Introduction to Recurrent Neural Networks
Recurrent Neural Networks (RNNs) are a special type of neural networks designed for sequence problems. RNNs add the explicit handling of order between observations when approximating a mapping function from input variables to output variables, which is capable to predict time series for neural networks. Traditional time series forecasting methods like ARIMA focus on univariate data with linear relationships. However, RNNs add the capability to learn possibly noisy and nonlinear relationships and provide direct support for multivariate and multi-step forecasting. This blog gives a brief introduction of the mechanism of RNN.
Sequences
The trait of RNN is to evaluate sequences of data, rather than just individual data. A classic example of sequence data is time series data, which any given point in time can only be examined relative to the previous points of time in that sequence. Another great example of sequence data is text. All text data is sequence data by default. Because a letter only makes sense when it’s words are in the proper order.
RNN Architecture
A basic RNN is just a neural network that passes its output from a given example back into itself as input for the next example. h(t) represents the model’s output for time step t. The current time step is denoted with the input node X(t). The diagram shows an unrolled representation, which represents the components at each given timestep. The previous output will be passed back into the model to evaluate the next time step.

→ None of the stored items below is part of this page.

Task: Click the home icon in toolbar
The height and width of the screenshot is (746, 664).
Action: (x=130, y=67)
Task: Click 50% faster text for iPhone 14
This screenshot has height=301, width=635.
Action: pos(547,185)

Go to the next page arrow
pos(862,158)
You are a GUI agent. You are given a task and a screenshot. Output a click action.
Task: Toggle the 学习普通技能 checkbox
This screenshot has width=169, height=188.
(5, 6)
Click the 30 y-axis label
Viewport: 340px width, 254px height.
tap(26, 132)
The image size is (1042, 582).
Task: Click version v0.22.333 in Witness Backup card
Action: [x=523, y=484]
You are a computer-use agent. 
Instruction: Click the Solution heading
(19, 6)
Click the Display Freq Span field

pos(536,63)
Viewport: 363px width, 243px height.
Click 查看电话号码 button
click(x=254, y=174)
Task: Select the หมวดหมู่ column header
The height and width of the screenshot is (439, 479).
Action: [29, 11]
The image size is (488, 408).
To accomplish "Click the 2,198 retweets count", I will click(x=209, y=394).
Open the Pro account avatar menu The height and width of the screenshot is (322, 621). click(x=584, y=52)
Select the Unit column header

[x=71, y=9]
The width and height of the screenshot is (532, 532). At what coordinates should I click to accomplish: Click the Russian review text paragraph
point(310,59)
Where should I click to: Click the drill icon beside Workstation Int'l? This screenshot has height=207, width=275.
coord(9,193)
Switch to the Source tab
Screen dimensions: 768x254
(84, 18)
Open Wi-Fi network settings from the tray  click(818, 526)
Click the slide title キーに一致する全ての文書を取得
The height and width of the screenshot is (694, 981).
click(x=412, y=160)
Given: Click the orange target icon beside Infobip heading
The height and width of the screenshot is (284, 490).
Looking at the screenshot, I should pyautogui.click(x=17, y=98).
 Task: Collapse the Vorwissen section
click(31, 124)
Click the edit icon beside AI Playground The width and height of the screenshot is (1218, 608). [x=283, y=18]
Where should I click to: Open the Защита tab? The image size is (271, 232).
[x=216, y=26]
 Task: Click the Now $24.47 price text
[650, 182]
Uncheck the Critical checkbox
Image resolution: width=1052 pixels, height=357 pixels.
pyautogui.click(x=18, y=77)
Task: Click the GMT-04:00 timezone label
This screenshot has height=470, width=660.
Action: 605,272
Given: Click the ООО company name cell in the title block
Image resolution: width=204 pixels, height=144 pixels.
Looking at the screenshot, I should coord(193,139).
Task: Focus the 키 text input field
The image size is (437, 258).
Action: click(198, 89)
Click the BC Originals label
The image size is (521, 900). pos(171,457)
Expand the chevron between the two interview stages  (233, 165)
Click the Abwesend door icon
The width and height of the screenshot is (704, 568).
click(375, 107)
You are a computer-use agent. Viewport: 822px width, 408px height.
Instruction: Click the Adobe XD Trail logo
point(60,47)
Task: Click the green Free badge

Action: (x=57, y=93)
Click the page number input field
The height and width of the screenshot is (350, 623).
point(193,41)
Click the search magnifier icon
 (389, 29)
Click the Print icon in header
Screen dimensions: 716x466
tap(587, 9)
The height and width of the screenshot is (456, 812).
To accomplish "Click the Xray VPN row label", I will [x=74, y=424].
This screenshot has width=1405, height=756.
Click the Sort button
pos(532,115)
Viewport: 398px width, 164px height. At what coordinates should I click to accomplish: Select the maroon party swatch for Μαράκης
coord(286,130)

The main technique for training feedforward neural networks is to back propagate error and update the network weights. However, back propagation breaks down in a RNN due to the recurrent or loop connections. RNNs use a modified form of back propagation called back propagation through time (BPTT) to address the hurdle. RNNs need adjust the model’s weights at each time point to effectively learn from sequence data. The model starts at the most recent output, and then works backwards to calculate the loss and update the weights at each time step. BPTT is much more computationally expensive than vanilla back propagation due to the stepwise updating. Truncated back propagation through time (TBPTT) algorithm can increase performance by breaking a big sequence of points into small sequences, which significantly improves training time over BPTT.